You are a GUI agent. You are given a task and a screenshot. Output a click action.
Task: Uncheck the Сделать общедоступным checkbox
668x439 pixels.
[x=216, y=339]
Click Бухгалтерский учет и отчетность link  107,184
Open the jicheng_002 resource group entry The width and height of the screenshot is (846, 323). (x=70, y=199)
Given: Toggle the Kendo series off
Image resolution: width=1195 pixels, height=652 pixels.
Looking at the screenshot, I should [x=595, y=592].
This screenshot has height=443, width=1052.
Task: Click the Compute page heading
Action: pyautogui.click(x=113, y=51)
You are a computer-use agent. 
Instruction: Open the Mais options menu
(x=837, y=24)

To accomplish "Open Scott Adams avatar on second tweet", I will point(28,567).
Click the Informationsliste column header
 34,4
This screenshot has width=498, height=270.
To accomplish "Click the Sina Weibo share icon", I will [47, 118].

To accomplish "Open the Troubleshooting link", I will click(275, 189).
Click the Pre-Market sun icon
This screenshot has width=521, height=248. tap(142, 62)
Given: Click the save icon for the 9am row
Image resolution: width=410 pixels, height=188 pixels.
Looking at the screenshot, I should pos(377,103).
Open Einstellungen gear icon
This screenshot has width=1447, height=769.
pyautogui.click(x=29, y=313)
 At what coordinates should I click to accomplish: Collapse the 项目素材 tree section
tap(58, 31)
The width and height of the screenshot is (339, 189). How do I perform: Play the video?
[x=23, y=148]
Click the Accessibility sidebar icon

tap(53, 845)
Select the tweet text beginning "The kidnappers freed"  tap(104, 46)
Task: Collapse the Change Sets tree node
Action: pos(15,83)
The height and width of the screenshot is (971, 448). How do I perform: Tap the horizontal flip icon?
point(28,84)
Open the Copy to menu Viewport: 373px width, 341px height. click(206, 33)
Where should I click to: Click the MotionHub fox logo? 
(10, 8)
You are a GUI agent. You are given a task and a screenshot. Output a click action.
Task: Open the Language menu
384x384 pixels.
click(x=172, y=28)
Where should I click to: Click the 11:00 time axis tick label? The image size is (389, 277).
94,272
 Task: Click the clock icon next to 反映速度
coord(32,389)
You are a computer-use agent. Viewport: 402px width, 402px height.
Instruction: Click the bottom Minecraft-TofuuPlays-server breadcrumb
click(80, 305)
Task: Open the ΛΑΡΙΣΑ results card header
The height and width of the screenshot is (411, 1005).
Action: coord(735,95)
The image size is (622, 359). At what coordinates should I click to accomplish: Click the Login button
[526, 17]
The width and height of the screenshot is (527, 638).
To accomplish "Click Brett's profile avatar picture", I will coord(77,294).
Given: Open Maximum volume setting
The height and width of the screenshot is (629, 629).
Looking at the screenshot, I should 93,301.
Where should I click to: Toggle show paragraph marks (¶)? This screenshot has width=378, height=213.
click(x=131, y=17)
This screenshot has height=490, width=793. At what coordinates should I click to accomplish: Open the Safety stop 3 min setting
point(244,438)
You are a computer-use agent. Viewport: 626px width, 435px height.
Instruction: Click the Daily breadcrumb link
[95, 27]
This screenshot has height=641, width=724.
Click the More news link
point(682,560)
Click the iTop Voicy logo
= = = = =
Nothing but the lines from the one that contains "The height and width of the screenshot is (411, 1005)." through the end of the data above should appear, each reproduced exactly.

The height and width of the screenshot is (411, 1005).
Action: coord(735,95)
The image size is (622, 359). At what coordinates should I click to accomplish: Click the Login button
[526, 17]
The width and height of the screenshot is (527, 638).
To accomplish "Click Brett's profile avatar picture", I will coord(77,294).
Given: Open Maximum volume setting
The height and width of the screenshot is (629, 629).
Looking at the screenshot, I should 93,301.
Where should I click to: Toggle show paragraph marks (¶)? This screenshot has width=378, height=213.
click(x=131, y=17)
This screenshot has height=490, width=793. At what coordinates should I click to accomplish: Open the Safety stop 3 min setting
point(244,438)
You are a computer-use agent. Viewport: 626px width, 435px height.
Instruction: Click the Daily breadcrumb link
[95, 27]
This screenshot has height=641, width=724.
Click the More news link
point(682,560)
Click the iTop Voicy logo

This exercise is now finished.